WHAT IS NEEDED:
Exclude pictures; retype the lines below from the line containing "The height and width of the screenshot is (314, 309)." through the end of the records, both ends kept.

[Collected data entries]
☆ ☆ ☆ ☆ ☆ ☆ ☆

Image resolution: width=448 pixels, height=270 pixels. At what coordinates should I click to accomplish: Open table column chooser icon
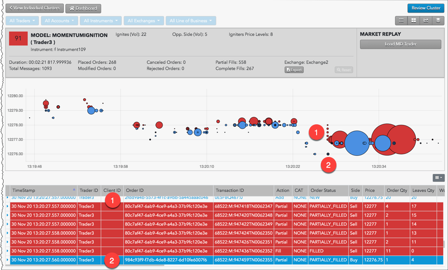click(x=439, y=178)
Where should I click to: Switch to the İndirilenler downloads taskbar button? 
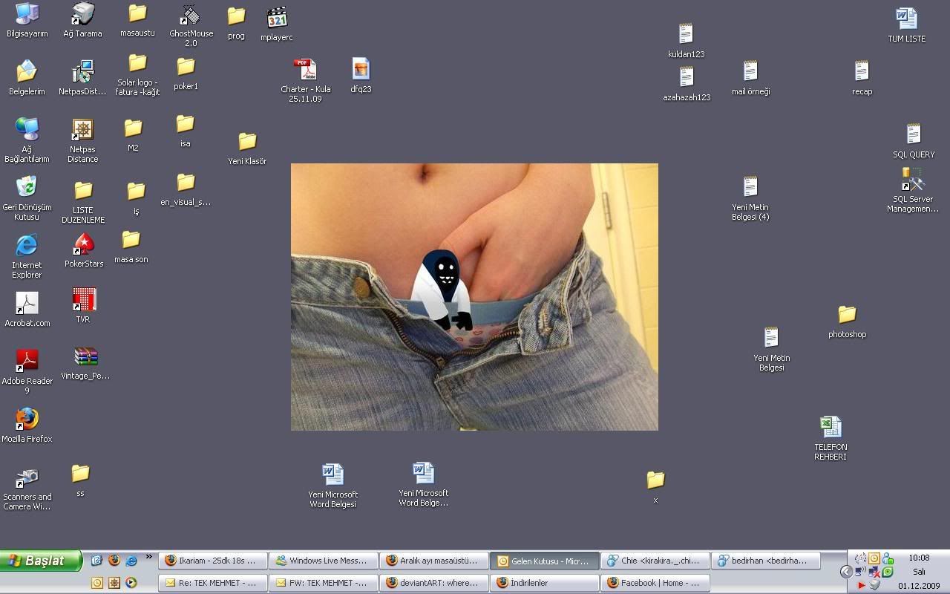coord(544,583)
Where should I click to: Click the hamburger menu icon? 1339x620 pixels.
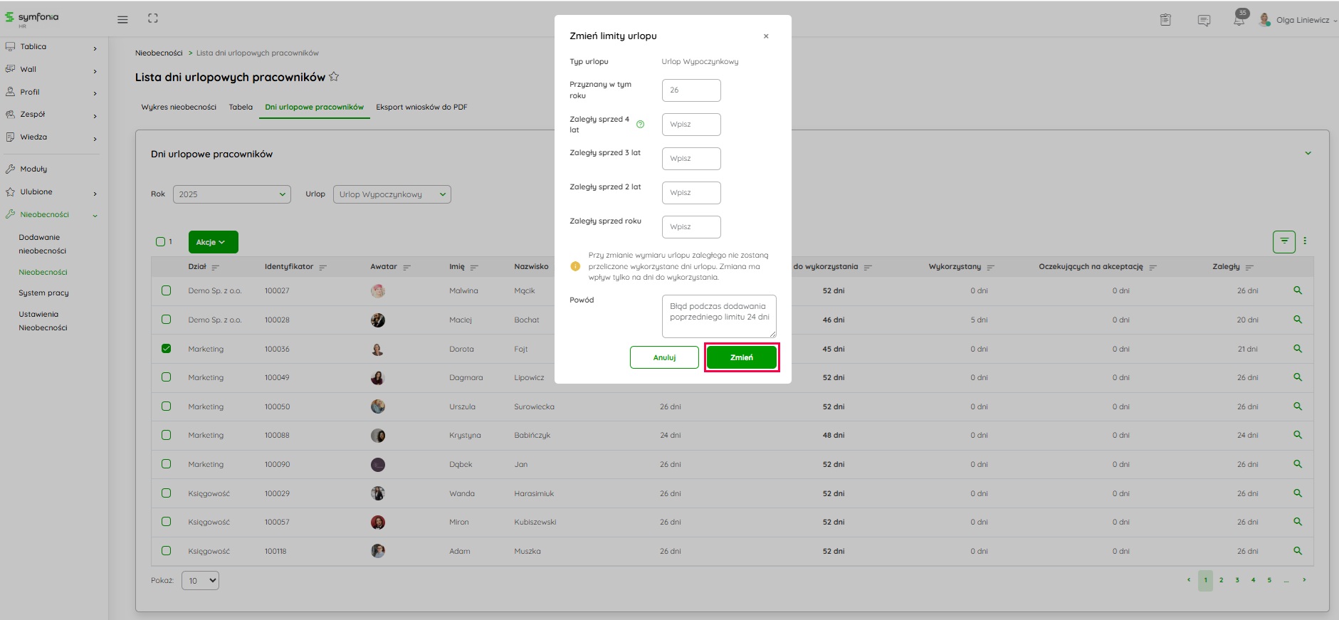122,19
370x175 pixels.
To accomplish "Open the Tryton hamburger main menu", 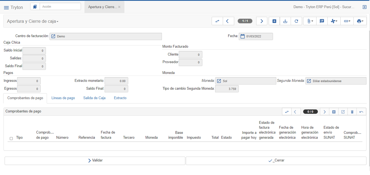I will tap(6, 8).
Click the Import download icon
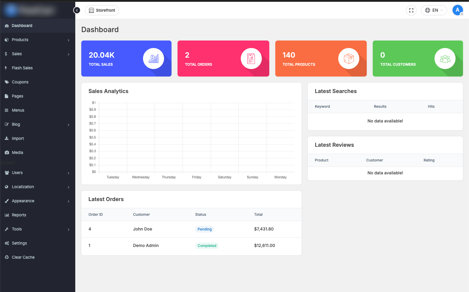469x292 pixels. coord(6,138)
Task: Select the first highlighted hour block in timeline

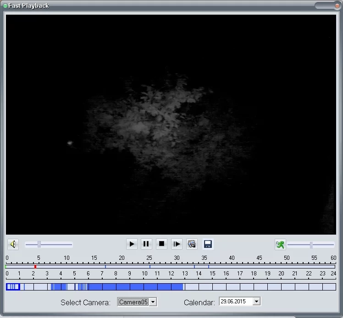Action: (x=13, y=287)
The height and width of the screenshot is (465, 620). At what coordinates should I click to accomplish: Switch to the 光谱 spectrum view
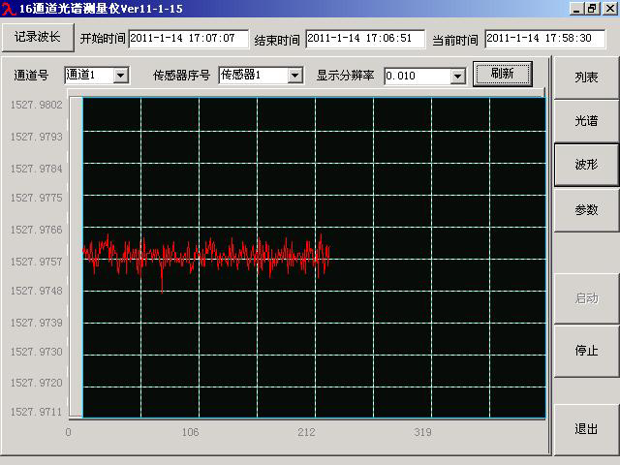click(586, 121)
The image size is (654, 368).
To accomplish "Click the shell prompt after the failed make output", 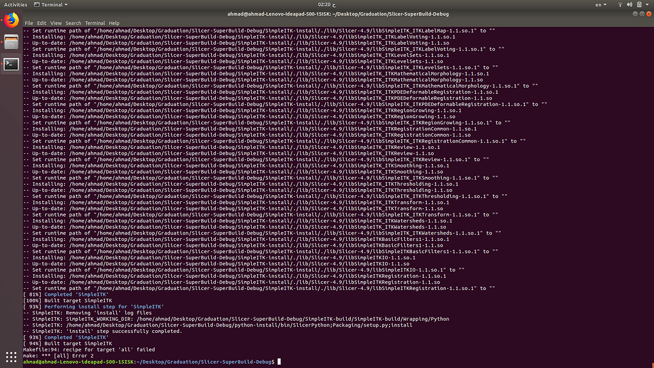I will (x=280, y=360).
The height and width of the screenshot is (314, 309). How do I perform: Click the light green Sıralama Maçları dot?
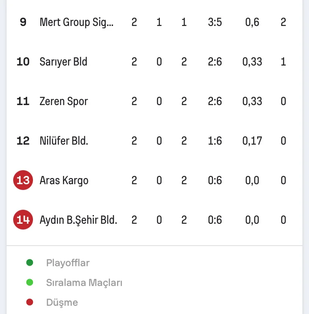coord(29,282)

☆ ☆ ☆ ☆ ☆ ☆ ☆

FINISHED TASK:
The height and width of the screenshot is (314, 309). How do I perform: Click the light green Sıralama Maçları dot?
coord(29,282)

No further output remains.